═════ Records to process

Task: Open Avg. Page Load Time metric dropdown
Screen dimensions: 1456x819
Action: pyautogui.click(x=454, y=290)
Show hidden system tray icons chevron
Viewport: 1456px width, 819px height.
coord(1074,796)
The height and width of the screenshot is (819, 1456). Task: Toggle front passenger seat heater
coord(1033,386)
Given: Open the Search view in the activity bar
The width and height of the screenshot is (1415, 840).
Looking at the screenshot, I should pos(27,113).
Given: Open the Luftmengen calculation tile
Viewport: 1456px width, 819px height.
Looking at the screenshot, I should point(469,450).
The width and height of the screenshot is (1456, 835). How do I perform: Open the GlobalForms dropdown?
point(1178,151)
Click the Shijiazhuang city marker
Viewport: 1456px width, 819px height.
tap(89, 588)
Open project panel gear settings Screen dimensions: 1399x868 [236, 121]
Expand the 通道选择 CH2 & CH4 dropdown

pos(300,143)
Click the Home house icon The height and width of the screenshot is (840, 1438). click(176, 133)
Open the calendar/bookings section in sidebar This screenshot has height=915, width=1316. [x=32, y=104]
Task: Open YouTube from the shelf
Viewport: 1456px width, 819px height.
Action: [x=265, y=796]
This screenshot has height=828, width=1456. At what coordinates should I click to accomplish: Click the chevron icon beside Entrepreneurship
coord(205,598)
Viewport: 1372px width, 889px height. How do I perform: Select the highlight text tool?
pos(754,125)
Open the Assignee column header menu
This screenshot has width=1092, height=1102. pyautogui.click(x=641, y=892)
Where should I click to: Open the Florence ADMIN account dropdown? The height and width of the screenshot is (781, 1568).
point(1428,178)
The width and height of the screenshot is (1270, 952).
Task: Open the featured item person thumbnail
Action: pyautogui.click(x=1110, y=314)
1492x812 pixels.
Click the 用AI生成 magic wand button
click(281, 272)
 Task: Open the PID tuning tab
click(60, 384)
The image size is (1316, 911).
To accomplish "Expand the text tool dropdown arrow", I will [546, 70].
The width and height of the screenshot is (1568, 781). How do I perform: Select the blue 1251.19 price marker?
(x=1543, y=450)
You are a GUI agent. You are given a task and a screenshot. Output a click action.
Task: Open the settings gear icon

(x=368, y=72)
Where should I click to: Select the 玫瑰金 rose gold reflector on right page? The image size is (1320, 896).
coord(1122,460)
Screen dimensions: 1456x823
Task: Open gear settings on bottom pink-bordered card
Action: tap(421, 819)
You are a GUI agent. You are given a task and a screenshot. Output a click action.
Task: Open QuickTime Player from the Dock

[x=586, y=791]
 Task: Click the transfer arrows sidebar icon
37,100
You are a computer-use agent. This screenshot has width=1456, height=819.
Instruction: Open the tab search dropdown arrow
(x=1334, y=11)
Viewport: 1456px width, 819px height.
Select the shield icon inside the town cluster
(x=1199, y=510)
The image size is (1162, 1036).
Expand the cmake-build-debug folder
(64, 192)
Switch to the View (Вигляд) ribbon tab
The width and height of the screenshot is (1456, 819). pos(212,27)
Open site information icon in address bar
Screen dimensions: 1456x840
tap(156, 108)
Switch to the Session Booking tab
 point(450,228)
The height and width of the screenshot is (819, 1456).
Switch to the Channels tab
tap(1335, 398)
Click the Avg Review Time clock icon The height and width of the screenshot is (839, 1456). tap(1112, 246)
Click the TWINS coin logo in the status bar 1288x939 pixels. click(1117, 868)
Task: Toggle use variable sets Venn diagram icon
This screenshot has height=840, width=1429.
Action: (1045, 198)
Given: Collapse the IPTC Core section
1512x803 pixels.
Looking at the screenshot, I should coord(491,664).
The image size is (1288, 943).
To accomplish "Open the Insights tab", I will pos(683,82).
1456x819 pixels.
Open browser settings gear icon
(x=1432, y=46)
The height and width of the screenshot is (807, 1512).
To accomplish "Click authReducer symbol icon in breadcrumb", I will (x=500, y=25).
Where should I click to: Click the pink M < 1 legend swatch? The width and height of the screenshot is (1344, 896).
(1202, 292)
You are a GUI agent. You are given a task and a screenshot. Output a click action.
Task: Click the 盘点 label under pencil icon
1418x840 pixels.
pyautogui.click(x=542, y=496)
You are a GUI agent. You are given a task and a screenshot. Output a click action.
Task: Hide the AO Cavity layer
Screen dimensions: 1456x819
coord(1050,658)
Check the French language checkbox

══════════

_Task_
What are the lines from the one with "Task: Click the 盘点 label under pencil icon" through the last line of the records above? Quote them exactly and add nothing.

_Written solution_
Task: Click the 盘点 label under pencil icon
1418x840 pixels.
pyautogui.click(x=542, y=496)
You are a GUI agent. You are given a task and a screenshot. Output a click action.
Task: Hide the AO Cavity layer
Screen dimensions: 1456x819
coord(1050,658)
Check the French language checkbox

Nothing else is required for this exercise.